■ **SELECTED TEXT**
/---

In the previous post, we talked about using KD-tree to find the closest points from a reference point in a group. But we notice that it is using the Euclidean distance. In reality, we use the points on the earth, and want to use the real distance between two points on the earth (at least for me, this is usually the case). Therefore, we need to use the KD-tree with the real distances we usually used in life. In this post, I will tell you how to do it. You can find all the code on Qingkai’s Github.
from scipy import spatial
import numpy as np
import matplotlib.pyplot as plt
from mpl_toolkits.basemap import Basemap
%matplotlib inline
plt.style.use('seaborn-poster')
Let’s first generate a grid of data points in Bay Area with latitude/longitude step 0.1 degree. We can choose the reference point at the center of the map. See the following figure:
# define map ranges
llat = 37.0
ulat = 38.5
llon = -123
ulon = -121.5
# generate grid points
lats = np.arange(llat, ulat, 0.1)
lons = np.arange(llon, ulon, 0.1)
lons, lats = np.meshgrid(lons, lats)
# flatten the locations
lons_1d = lons.flatten()
lats_1d = lats.flatten()
# reference point as the center of the map
lat_0 = (llat + ulat) / 2.
lon_0 = (llon + ulon) / 2.
plt.figure(figsize=(10,10))

\---

■ **EXERCISE SET**
A – Reproduce the part of the KD-tree post between "lons = np.arange(llon, ulon, 0.1)" and "plt.figure(figsize=(10,10))", inclusive.
B – In the KD-tree post, what latitude and longitude step is used to build the grid of data points over the Bay Area?
C – Carry the KD-tree post forward from its final line.
The lines after this point come from a separate source and have no connection to the KD-tree post.

■ **DATA LINES**
/---

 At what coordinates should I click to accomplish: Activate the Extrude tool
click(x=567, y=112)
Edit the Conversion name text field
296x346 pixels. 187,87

\---

■ **EXERCISE RESPONSES**
A –
lons = np.arange(llon, ulon, 0.1)
lons, lats = np.meshgrid(lons, lats)
# flatten the locations
lons_1d = lons.flatten()
lats_1d = lats.flatten()
# reference point as the center of the map
lat_0 = (llat + ulat) / 2.
lon_0 = (llon + ulon) / 2.
plt.figure(figsize=(10,10))

B – 0.1 degree

C –
m = Basemap(projection='merc', lon_0=-125.36929, lat_0=38.3215,
llcrnrlon=llon,llcrnrlat=llat- 0.01,urcrnrlon=ulon,urcrnrlat=ulat + 0.01,resolution='h')
m.drawcoastlines()
m.drawmapboundary()
m.drawparallels(np.arange(llat, ulat + 0.01, (ulat - llat)/2.), labels=[1,0,0,0], linewidth=0.1, fmt='%.1f')
m.drawmeridians(np.arange(llon, ulon + 0.01, (ulon - llon)/2.), labels=[0,0,0,1], linewidth=0.1, fmt='%.1f')
x_0, y_0 = m(lons_1d, lats_1d)
m.plot(x_0, y_0, 'bo', markersize=10)
x_0, y_0 = m(lon_0, lat_0)
m.plot(x_0, y_0, 'r*', markersize=30)
m.fillcontinents()
m.drawmapscale(llon + 0.2, llat + 0.1, lon_0, lat_0, 30, 'fancy')
plt.show()
Find the points within 30 km from the reference point
Now, let’s find the points within 30 km from the reference points using KD-tree. I got the idea from this discussion at stackoverflow. The basic idea is to convert the latitude and longitude of the points to 3D cartesian coordinates and do the KD-tree query in this cartesian coordinates. We first define the functions to convert the points between the geo-coordinates and the cartesian coordinates.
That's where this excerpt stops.